Promoting and supporting breastfeeding is cost effective, especially culturally and socioeconomically. For babies, breastfeeding offers short-term and long-term benefits in health care environment. “When an infant is breastfed, the family saves approximately $1,500/year in direct costs for feeding supplies and formula. The family also saves indirect costs related to fewer medical bills and fewer lost days of work because the infant is healthier. When employers supported breastfeeding, they received a $3 return for every $1 invested in a lactation program” (Roberta, 2015).

The care of the mom and child impacted by providing an adequate amount of staff that’s knowledgeable to educate and empower the mothers successfully. This knowledge affects ways the mother interacts with the child and family, providing strong patient focus care which is precious to the patients. The interaction between the nurse and patient seen as a mentor.

The tradeoff, however, is a strain to maintenance the privacy and security of personal health information and communication as it is shifted one person to another The continuity maintenance involves financial stress which leads to adverse side effects and runs longer may not fully carry through. Also, the tradeoff for infant feeding may expect to change in the future as the connection changes with concerns for breastfeeding.

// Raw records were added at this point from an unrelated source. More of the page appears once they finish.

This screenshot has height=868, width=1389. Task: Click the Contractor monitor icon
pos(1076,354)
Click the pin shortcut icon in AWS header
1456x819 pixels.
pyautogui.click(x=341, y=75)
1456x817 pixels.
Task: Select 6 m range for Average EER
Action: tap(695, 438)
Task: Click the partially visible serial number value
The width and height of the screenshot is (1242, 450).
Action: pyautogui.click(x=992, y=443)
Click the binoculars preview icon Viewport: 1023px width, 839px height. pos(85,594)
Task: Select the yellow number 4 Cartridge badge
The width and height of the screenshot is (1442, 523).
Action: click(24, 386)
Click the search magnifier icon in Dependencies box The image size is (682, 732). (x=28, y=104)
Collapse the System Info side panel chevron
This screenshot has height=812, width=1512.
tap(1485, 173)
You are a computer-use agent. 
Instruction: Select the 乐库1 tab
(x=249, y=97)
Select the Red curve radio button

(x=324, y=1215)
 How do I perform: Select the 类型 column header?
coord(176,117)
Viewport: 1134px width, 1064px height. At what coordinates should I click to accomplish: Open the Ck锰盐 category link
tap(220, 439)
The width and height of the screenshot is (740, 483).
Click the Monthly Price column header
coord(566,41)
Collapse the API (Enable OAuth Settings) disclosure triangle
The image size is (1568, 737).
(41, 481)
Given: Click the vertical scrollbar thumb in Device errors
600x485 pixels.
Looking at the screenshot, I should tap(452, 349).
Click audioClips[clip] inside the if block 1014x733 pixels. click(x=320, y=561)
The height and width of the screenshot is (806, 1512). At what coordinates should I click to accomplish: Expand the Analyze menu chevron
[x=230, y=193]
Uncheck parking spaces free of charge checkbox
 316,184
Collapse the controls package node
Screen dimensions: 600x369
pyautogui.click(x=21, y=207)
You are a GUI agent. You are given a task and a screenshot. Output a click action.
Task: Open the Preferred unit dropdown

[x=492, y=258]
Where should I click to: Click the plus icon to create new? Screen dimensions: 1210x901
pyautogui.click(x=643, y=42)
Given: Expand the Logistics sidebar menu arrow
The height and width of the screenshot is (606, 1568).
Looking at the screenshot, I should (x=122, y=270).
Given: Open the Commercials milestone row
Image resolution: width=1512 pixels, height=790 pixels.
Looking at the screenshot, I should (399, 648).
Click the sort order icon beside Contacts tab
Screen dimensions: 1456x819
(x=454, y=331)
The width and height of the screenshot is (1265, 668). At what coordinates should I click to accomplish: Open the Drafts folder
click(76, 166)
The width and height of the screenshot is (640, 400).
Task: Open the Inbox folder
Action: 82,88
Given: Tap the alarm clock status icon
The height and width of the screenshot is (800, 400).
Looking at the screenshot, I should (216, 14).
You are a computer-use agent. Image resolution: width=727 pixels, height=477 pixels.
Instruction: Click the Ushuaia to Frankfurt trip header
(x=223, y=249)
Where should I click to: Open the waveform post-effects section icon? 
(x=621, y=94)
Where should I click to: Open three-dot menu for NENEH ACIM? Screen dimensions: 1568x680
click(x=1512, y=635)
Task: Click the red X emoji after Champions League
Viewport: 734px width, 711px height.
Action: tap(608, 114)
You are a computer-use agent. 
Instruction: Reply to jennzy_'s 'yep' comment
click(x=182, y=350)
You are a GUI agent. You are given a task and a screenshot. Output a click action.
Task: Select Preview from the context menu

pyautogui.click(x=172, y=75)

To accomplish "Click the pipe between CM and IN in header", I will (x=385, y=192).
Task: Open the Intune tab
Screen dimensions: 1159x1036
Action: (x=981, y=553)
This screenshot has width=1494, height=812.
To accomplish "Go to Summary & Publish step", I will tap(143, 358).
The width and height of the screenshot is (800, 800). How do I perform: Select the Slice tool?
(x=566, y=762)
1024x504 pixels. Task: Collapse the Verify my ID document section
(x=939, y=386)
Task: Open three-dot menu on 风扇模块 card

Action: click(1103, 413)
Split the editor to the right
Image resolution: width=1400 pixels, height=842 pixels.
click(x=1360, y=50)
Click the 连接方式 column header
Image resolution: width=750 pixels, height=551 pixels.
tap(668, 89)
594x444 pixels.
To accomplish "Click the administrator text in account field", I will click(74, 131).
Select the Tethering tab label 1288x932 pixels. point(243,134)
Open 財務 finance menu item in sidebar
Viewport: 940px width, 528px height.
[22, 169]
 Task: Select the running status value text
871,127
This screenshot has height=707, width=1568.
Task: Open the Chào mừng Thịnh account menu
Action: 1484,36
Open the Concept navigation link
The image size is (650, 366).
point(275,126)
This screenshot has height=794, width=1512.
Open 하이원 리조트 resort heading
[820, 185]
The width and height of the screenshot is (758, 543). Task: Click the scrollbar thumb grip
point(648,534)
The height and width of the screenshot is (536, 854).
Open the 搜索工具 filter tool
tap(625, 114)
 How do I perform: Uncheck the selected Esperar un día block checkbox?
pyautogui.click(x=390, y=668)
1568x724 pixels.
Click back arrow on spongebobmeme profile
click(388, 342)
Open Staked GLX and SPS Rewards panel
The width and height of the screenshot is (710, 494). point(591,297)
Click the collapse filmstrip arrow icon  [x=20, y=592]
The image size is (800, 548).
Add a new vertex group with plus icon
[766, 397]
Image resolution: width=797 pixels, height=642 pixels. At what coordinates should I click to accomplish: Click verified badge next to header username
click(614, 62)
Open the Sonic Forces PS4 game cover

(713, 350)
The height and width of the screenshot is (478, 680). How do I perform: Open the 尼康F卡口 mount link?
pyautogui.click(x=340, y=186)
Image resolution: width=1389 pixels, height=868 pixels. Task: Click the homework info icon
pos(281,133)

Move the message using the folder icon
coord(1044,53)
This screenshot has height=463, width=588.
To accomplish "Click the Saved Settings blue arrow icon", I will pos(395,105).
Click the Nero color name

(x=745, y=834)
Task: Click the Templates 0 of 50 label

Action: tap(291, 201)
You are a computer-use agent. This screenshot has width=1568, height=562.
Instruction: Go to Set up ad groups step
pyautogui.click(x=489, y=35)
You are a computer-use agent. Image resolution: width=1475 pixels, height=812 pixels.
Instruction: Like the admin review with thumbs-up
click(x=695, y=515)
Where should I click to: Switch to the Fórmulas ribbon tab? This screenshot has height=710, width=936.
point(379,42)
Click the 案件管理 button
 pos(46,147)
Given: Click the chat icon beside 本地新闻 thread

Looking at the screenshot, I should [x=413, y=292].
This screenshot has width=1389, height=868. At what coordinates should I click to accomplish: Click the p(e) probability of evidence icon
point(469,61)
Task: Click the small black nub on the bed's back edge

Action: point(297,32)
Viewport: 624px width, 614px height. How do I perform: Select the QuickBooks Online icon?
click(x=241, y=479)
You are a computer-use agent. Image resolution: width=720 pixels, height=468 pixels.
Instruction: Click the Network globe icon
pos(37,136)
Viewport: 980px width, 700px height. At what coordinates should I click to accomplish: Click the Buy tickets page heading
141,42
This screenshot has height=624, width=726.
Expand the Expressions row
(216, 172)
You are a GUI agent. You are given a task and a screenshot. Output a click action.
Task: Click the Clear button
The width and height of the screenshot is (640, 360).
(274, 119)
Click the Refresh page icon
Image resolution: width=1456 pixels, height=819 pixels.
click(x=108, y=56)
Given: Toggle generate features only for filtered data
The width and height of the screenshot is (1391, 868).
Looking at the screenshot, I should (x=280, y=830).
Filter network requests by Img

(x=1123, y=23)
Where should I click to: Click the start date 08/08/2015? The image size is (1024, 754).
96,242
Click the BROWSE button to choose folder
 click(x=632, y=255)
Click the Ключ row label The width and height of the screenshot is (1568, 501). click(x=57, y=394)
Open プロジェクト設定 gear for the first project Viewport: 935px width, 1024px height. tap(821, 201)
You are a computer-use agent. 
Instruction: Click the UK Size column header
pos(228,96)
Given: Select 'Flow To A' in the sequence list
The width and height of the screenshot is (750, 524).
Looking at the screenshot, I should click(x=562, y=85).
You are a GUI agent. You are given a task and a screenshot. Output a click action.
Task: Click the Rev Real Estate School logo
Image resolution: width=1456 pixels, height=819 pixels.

Hypothetical mother/infant breastfeeding tradeoff over a precise interval of time


Breastfeeding is a public health concern and if not supported by many legislative mothers are a force to make difficult life changing decisions whether or not to continue working and stop breastfeeding or expressing milk. The workplace should provide accommodation to working mothers who breastfeed and allowed privacy and time to do so.


Abood, S. (January 31, 2007). “Influencing Health Care in the Legislative Arena”. OJIN: The Online Journal of Issues in Nursing. Vol. 12 No. 1, Manuscript 2.

American Academy of Family Physicians. (2016). Breastfeeding, Family Physicians Supporting . Retrieved from http://www.aafp.org/about/policies/all/breastfeeding-support.html

Centers for Disease Control and Prevention. (n.d. ). Support for Breastfeeding in the Workplace. Retrieved from https://www.cdc.gov/breastfeeding/pdf/strategy5-support-breastfeeding_workplace.pdf 

Parenting . (2016). Why Women Don’t Nurse Longer. Retrieved from http://www.parenting.com/article/moms-right-to-breastfeed

United State Breastfeeding Committee. (n.d.). Workplace Accommodations to. Retrieved from http://breastfeedingmadesimple.com/wp-content/uploads/2016/02/workplaceaccommodations.pdf

Roberta Cricco-Lizza, Infant Feeding Beliefs and Day-to-Day Feeding Practices of NICU Nurses, Journal of Pediatric Nursing, 2015

Yang, T. Y., Saunders, J. B., & Kozhimannil, K. B. (2016, October ). Workplace and Public Accommodations for Nursing Mothers. Health Policy Briefs, 35(10).